OBJECTIVES: The Selaginella moellendorffii prescription (SMP) consists of S. moellendorffii Herba (SM), Smilacis glabrae Rhizoma (SGR), and Plantaginis Semen (PS). It has been commonly used to treat hyperuricemia and acute gouty arthritis as a hospital preparation. This study was aimed at investigating the best compatibility ratio of SMP on hyperuricemia and gouty arthritis and getting better insight of the possible mechanism. Methods. In vitro, anti-inflammatory activity of SMP was evaluated by lipopolysaccharide (LPS) induced RAW264.7 cells. The release of nitric oxide (NO) was screened by Griess assay, and NF-κB p65 and NLRP3 proteins expression was examined by immunofluorescence assay. Then, the levels of creatinine (Cr), blood urea nitrogen (BUN), and uric acid (UA) were detected in mice induced by potassium oxonate, and the paw oedema, inflammatory mediators, and histological examination were analyzed in rats induced by monosodium urate (MSU). HPLC method was employed to investigate the chemical profile of this preparation. Results. In vitro, SMP-3 (the ratio of SMP:SGR:PS was 3:1:1) exhibited the most potent anti-NO production activity without obvious toxicity. This anti-inflammatory effect was associated with suppression of NF-κB p65 nuclear translocation and NLRP3 protein expression. In animal experiments, the levels of BUN and Cr in SMP-3 group were lower than other extract groups, and the level of UA was also remarkably decreased by SMP-3 in hyperuricemic mice (P<0.01). Besides, SMP-3 extract was able to prevent the paw edema, reduce gouty joint inflammatory features, and decrease the levels IL-1β, PGE-2, IL-8, and NO in gouty arthritis rats. Furthermore, 6-C-β-D-xylopyranosyl-8-C-β-D-glucopyranosyl, apigenin, and astilbin were identified from SMP-3 extract.
CONCLUSIONS: In summary, SMP-3 may be a potential therapeutic agent for the prevention of hyperuricemic and gout.

1. Introduction

Gout is the chronic inflammatory arthritis which is caused by hyperuricemia and the deposition of MSU crystals in the articular cavity [1]. According to the clinical manifestation of gout, it can be divided into four stages: asymptomatic period, high blood UA level stage without symptoms, acute stage, and chronic stage [2]. Generally, hyperuricemia is defined as UA level > 7.0 mg/dL, which derives from the increase in purine metabolism and impairment of renal excretion of UA [3, 4]. Meanwhile, hyperuricemia is the most dominant factor in gout occurrence and clearly associated with a variety of comorbidities, including cardiovascular diseases [5], chronic kidney disease [6], and urolithiasis and metabolic syndrome [3]. Thus, the major purpose of clinical treatment of gout is to reduce the UA level and inflammatory response [7].

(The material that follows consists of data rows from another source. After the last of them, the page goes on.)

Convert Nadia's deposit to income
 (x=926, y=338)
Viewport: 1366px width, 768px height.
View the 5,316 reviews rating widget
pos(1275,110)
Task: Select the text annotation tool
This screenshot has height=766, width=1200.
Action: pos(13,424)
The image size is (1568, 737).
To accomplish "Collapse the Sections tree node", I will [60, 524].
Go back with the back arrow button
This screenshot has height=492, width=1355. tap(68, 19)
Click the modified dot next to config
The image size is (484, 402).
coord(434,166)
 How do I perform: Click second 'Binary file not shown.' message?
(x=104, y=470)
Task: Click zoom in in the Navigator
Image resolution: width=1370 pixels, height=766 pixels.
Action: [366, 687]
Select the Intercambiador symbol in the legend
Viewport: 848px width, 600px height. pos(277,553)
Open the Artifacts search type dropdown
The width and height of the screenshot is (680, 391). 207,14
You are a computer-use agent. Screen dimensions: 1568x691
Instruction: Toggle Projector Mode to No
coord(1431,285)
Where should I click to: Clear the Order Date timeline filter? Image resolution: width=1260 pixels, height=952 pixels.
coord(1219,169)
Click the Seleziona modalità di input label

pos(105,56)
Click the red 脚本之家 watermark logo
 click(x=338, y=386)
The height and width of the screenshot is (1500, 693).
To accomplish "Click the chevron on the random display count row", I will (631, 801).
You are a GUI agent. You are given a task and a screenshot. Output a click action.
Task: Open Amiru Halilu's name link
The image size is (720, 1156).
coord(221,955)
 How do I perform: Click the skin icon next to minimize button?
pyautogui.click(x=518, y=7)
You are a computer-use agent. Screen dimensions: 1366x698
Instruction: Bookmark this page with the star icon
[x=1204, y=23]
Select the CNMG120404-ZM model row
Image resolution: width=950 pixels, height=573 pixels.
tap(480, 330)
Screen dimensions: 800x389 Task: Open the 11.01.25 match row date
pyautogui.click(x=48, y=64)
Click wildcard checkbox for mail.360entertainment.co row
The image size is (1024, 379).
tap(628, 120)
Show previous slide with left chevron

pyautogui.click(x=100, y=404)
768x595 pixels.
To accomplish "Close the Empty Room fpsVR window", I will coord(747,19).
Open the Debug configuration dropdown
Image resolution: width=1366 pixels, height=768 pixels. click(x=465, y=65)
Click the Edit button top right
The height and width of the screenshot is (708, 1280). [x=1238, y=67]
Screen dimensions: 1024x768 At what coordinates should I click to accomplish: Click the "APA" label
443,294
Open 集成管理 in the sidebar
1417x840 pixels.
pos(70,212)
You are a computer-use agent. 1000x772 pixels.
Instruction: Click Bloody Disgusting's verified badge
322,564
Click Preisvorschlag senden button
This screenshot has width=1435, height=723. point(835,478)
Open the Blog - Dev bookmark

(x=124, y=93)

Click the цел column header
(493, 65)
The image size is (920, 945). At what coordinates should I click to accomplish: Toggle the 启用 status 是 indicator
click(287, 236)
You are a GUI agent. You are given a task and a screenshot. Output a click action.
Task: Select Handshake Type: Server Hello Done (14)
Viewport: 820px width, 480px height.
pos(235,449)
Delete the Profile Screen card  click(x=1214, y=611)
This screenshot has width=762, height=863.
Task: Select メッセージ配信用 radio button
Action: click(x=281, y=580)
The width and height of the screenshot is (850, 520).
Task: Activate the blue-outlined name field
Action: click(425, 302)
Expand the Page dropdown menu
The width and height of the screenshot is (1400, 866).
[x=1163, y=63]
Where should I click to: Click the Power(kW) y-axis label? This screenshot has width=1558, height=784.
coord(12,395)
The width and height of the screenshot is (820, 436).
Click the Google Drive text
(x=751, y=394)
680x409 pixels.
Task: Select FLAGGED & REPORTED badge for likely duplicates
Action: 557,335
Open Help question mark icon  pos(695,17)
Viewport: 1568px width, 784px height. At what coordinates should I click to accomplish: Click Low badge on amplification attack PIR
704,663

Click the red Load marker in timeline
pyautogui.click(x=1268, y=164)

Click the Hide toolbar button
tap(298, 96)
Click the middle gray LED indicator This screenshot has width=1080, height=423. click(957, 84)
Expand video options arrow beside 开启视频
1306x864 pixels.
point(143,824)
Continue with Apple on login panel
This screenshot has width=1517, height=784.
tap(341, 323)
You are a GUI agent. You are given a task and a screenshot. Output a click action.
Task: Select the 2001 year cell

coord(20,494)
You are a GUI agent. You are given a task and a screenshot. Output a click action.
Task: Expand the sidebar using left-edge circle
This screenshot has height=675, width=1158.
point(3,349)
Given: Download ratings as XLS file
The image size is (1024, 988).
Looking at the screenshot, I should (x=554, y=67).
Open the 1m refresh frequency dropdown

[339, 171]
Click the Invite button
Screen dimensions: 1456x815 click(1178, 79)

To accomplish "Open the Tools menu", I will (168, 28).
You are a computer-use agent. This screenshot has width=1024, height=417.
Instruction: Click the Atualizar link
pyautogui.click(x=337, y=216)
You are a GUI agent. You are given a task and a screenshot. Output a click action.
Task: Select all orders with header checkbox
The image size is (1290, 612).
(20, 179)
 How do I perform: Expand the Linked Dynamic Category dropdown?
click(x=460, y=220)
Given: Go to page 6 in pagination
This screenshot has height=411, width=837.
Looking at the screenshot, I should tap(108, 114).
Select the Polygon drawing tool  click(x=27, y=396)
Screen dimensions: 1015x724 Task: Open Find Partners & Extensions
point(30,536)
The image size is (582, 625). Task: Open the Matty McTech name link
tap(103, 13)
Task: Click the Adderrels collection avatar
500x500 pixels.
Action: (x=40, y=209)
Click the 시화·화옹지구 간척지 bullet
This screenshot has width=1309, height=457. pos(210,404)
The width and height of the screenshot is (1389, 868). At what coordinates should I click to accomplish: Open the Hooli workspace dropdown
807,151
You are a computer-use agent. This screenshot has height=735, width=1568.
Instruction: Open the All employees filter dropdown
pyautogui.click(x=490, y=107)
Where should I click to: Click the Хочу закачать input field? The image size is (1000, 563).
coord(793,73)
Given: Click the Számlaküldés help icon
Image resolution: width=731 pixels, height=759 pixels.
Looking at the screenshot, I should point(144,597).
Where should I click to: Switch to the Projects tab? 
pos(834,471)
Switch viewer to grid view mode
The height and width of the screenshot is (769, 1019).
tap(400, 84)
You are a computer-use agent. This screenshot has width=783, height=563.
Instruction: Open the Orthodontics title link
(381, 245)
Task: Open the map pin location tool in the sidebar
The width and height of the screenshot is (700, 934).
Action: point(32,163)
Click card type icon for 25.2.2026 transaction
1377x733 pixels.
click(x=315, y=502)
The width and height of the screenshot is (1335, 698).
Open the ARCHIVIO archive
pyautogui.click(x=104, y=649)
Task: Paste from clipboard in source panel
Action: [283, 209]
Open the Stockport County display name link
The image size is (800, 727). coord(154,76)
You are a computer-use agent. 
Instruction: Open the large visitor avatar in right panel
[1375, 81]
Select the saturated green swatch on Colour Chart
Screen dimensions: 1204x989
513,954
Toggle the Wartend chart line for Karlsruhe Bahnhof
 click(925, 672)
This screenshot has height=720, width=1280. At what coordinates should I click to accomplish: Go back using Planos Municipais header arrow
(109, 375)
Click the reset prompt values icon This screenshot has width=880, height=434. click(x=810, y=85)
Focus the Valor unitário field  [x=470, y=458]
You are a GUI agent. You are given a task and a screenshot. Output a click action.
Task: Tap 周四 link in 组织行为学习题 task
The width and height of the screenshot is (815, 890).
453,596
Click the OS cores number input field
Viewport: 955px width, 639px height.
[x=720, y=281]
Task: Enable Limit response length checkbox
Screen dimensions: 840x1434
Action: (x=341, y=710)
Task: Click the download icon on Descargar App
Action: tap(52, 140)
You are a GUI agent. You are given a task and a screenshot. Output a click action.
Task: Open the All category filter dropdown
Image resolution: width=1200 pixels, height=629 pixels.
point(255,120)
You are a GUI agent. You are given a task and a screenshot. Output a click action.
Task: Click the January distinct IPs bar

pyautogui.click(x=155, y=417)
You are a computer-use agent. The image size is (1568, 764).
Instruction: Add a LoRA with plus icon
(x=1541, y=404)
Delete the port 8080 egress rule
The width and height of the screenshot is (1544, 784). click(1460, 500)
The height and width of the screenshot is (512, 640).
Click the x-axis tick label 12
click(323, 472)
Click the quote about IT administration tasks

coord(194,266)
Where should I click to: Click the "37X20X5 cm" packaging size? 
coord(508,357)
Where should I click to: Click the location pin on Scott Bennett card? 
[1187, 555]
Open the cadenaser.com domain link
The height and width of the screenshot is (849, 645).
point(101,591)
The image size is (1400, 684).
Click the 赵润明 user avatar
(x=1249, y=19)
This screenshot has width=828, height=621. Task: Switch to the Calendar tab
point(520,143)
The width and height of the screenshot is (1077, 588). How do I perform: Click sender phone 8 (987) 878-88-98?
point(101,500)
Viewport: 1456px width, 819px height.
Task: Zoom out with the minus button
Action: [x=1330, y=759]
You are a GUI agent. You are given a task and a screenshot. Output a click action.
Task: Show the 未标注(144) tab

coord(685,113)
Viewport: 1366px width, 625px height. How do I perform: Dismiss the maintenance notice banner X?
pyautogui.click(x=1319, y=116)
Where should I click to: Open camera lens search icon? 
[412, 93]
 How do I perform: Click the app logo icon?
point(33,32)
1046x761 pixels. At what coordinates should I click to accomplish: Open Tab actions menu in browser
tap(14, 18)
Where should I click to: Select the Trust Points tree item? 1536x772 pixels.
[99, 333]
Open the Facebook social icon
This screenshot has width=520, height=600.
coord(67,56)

Currently, the drugs used for gout treatment include allopurinol (ALL), probenecid, colchicine (COL), interleukin-1 (IL-1) inhibitors, glucocorticoids, and other anti-inflammatory drugs [8, 9]. Although these drugs are generally effective, they will increase the risk of ADR in some patients who have preexisting renal, liver, gastrointestinal, and cardiovascular diseases [10, 11].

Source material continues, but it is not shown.